Or words to that effect. Anyway, it was nice and snappy and had an image, so I drew two people, one on a couch, and one running. I’m not very good at humans but we’ll leave that aside for the moment. The point is, while I was planning out the drawing, it occurred to me that this was a fierce judgmental way to go about things. And a lot of the motivational quotes were of a similar vein. If you go running, you will be better than other people. There were a few where they went with “the old you” being the other people you were better than but I’m not sure that’s any better.

I’m not getting anything near enough exercise at the moment. This I know to be true. But I do know from when I used to, that starting off is hard work, and then it gets enjoyable. I didn’t really see this anywhere in the motivational stuff for running.

And there’s lots of it. Run to beat yourself. Run to beat others. Run to be healthy. Run to reduce the risk of [some illness].

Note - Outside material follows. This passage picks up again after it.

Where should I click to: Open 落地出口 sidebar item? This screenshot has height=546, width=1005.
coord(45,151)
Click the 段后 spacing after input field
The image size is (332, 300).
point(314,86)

All good laudable things. But the most effective way to get yourself to do something is to enjoy it and very little around running involves the words “at some point it will get more enjoyable”. It must do but when the motivational quotes include “It won’t get easier; you’ll get stronger” well that’s really not motivating.

It’s the same with swimming. You see articles like “Why do we swim? It’s really hard. Why do we overcome this?”

Well personally, it’s because I enjoyed it. I actively like swimming and even though it’s rough going when you’re not fit and it’s been a couple of years, even the individual lengths are enjoyable despite not being fit enough to chain very many of them together. It’s that little spark that keeps you going.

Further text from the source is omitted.